INSTRUÇÕES DO EXERCÍCIO >>
No trecho sobre advogados e redes sociais, liste tudo o que o anúncio nos “Classificados” de um jornal divulgava ou indicava, segundo o texto.

Se o espírito do Código de Ética é de que advogados devem agir com discrição e sobriedade, evitando a promoção pessoal, dedicando-se ao ofício jurídico sem buscar “captar clientes”, então o advogado, ao abrir seu escritório, não deve buscar ativamente causas, mas esperar passivamente que estas apareçam, seja por indicação de clientes antigos, seja por causa da divulgação dos dados de seu escritório nos meios apropriados. Obter clientes pode ser uma consequência de uma eventual manifestação pública, mas não poderia o advogado buscar se manifestar com essa esperança, nem mesmo se manifestar com habitualidade.

Antes da internet e das redes sociais, advogados não buscam produzir recorrentemente conteúdo com cunho supostamente informativo ou se posicionar junto ao público. Se muito, publicavam um outro anúncio nos “Classificados” de um jornal tão-somente divulgando o escritório, indicando sua atuação especializada, e dados para contato.

“Rede social é meio de alcance incerto, e não é o lugar apropriado para a exposição da advocacia”

DADOS FORNECIDOS >>
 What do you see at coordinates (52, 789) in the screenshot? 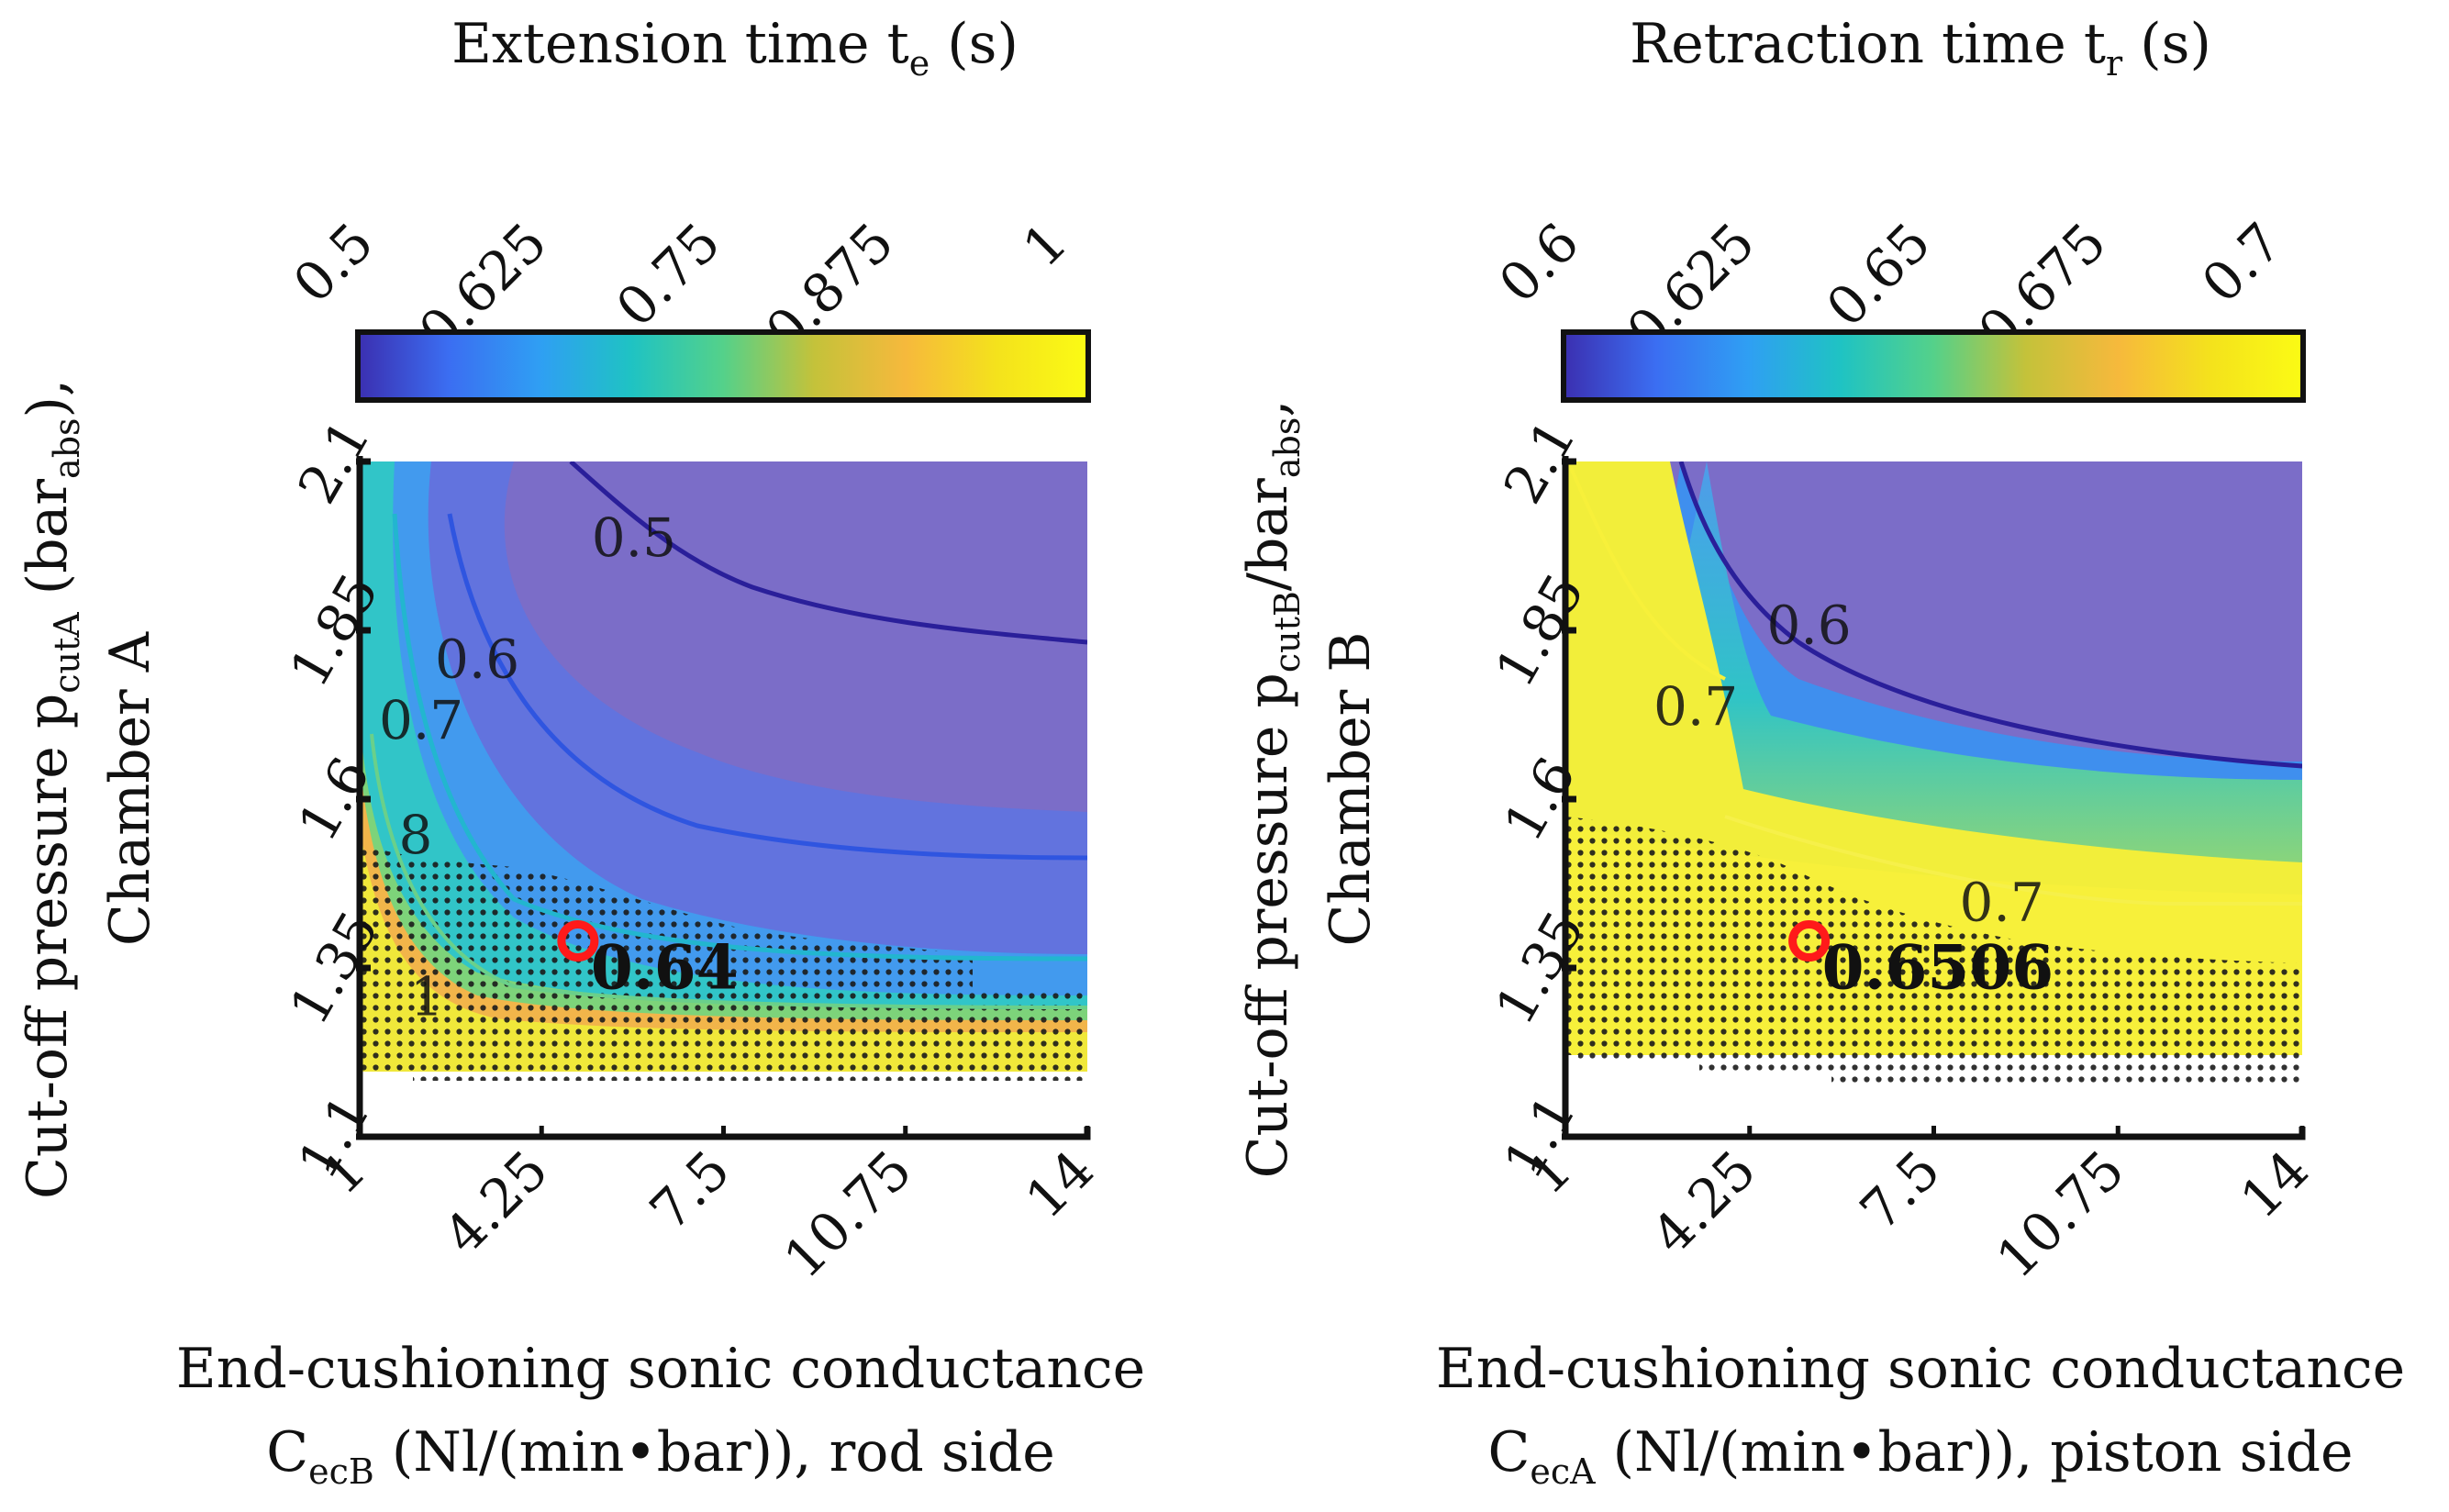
==
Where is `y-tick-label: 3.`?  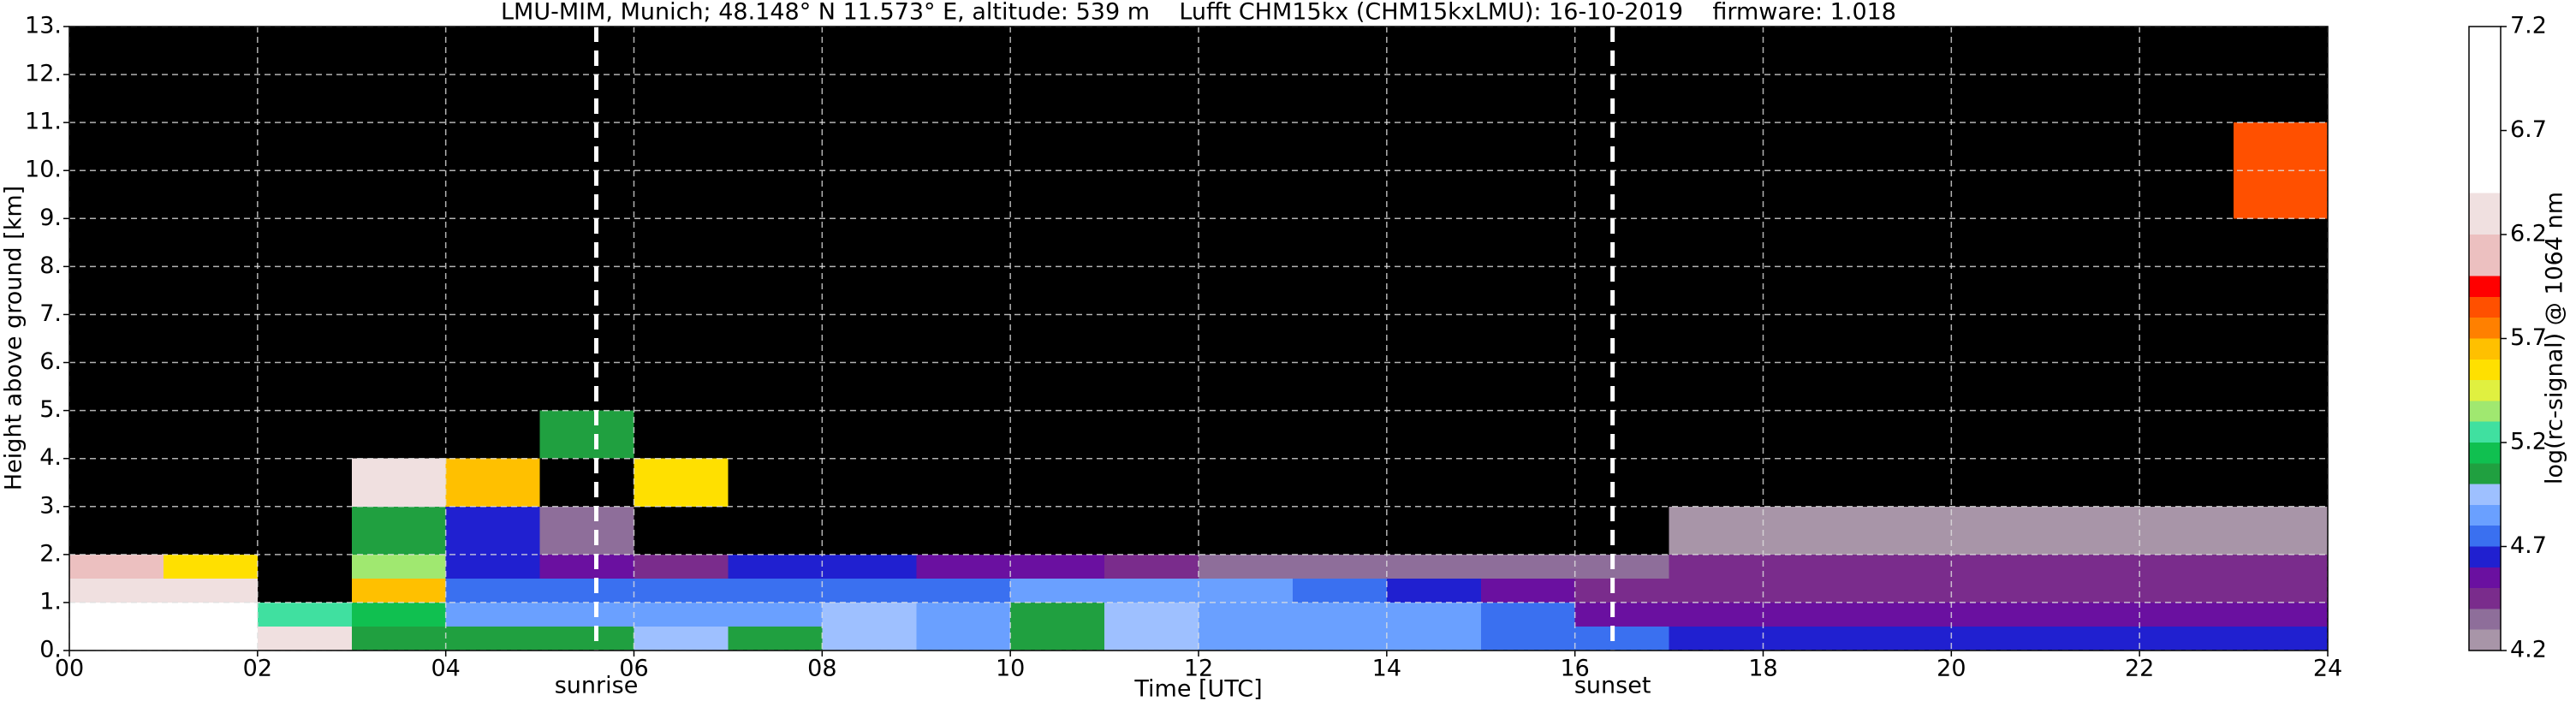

RESPOSTA DO EXERCÍCIO >>
- O escritório
- A atuação especializada do advogado
- Dados para contato